El mojito asesino había llegado a la ciudad y no se demoró en hacer de las suyas. Se refugiaría en un bar clandestino, atestado de negacionistas y antivacunas, acabando con ellos en algo menos de cuatro horas. Los engañó a todos con su olor a hierbabuena y su fama de producto exótico, que tanto dista de la química denostada por estos colectivos, tan ridículos.
Una vez exterminados, la atractiva mezcla helada extendió sus ramificaciones hasta los bares con terraza, donde los precavidos clientes se sentían capaces de retirar, por unos instantes, sus mascarillas quirúrgicas. Atraídos por la estratificada mezcla, oscura en su base de azúcar macerado, acabarían desplomados por el suelo.

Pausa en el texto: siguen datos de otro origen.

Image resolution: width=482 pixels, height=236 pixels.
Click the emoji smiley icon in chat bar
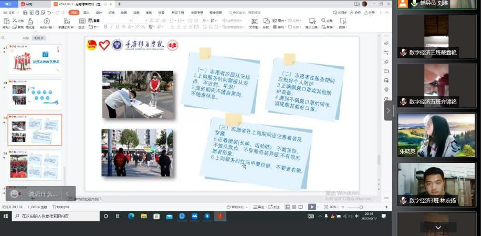[14, 193]
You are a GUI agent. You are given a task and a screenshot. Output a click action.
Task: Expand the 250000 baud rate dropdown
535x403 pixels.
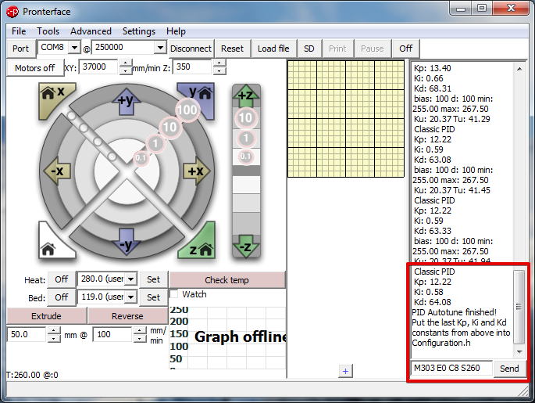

Fallecían por ingesta de mojito asesino, confiados. Huelga decir que lo hicieron felices, pues superaron (en consumo) tres o cuatro dosis.
Quiso el mojito (asesino) trasladarse para atacar a la última de las clases sociales. Aquella que había sido elegida y que no acostumbraba a frecuentar espacios abiertos. Protegidos por estrictas medidas de seguridad, habían conseguido escapar de una pandemia que los ubicaba en una situación de dominio absoluto. Para cuando quisieron sentirse intocables, el mojito asesino, disfrazado de elixir necesario con el que optar a compañías placenteras, se había introducido en sus venas, recorrido sus circuitos sanguíneos y detenido, violentamente, su corazón, tiñéndolo de un verde hierbabuena que hizo de los cadáveres, una reliquia fresca y alegre. Tal vez por eso, los únicos que sobrevivieron, los niños (abstemios), decidieron no ocultarlos. Quedaron a la vista, mientras crecían, se hacían mayores y aprendían a no cometer los mismos errores que el resto. Por una vez, ellos, los niños, crecieron sin modelos, dejando morir al mojito asesino de pura inanición.